__ENUNCIADO DA TAREFA__: Continue o excerto sobre a localização da vila de Alavarium a partir da sua última frase.
━━ EXCERTO FORNECIDO ━━
Onde ficaria situada esta vila Alavarium? Que povoação lhe corresponde hoje? Diz o documento que estava no território de Coimbra, e nela possuía a condessa terras e salinas que tinha adquirido por compra.

No mesmo território (diocese?) estava a villa alcaroubim, hoje Alquerubim, situada na margem direita do baixo Vouga.

É evidente que alavarium, tendo terras de cultura e salinas, estava situada próxima do mar, e só podia estar na zona da laguna chamada hoje ria de Aveiro. E, não havendo nenhuma outra povoação denominada alavario e sendo Aveiro o nome da povoação que maior semelhança tem com aquele, podemos admitir que alavarium seja Aveiro, reforçando esta hipótese o facto de Alquerubim distar de Aveiro poucos quilómetros, / 89 / e de o testamento parecer indicar que alavarium não distava muito de alcaroubim.
━━━
━━ DADOS FORNECIDOS ━━
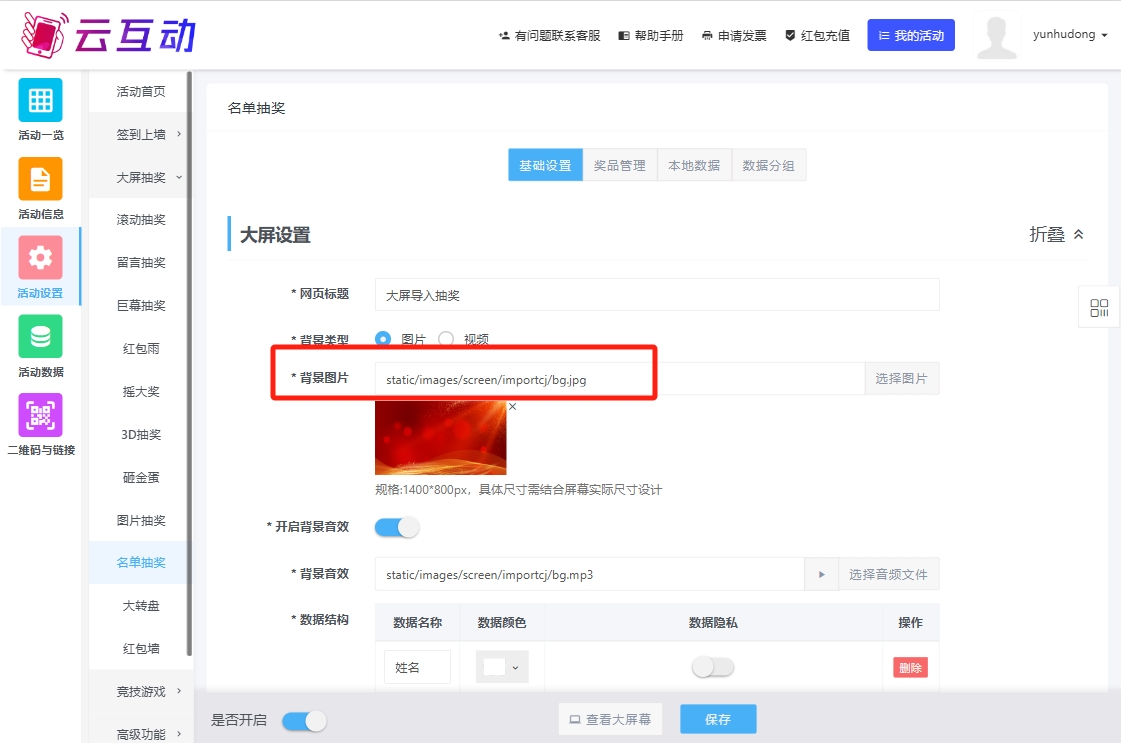Toggle the 数据隐私 switch for 姓名

(713, 667)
━━━
__RESPOSTA À TAREFA__:
Vejamos se podemos confirmar a hipótese acima formulada.

No inventário dos bens do nobre Gonsalvo lbn Egas e de sua mulher Dona Flâmula, do ano de 1050, lê-se que eles possuíam nas margens do Vouga (in ripa de uauga) várias vilas, entre as quais «in ila marina costa sala tercia de alaueiro»(9) quer dizer, possuíam na costa marinha sala e a terça parte de alaueiro.

Ora na costa marinha da região do Vouga, Sala e Allaueiro só podem ser Sá e Aveiro. Esta vila de Sá era limítrofe da de Aveiro, e limitada ao norte pelo vale de Sá, e os casais de Aveiro distavam cerca de um quilómetro dos de Sá. Esta vila encontra-se hoje incorporada na cidade de Aveiro, constituindo o bairro de Sá. Não há, pois, dúvida de que Alavarium é Aveiro.

Este documento menciona outras vilas próximas desta, que ainda hoje subsistem e com o mesmo nome, por exemplo, Seren (Serém), Jafafi (Jafafe) , Cedarim (Cedrim), Paratela (Paradela), Christouanes (Crestovães), Sagatanes (Segadães), Bolfear, Agata (Águeda), Recardanes (Recardães), Spinelle (EspinheI), Abciquinis (Assequins).

Vejamos ainda os outros documentos dos Diplomata et Chartae que fazem referência a Aveiro.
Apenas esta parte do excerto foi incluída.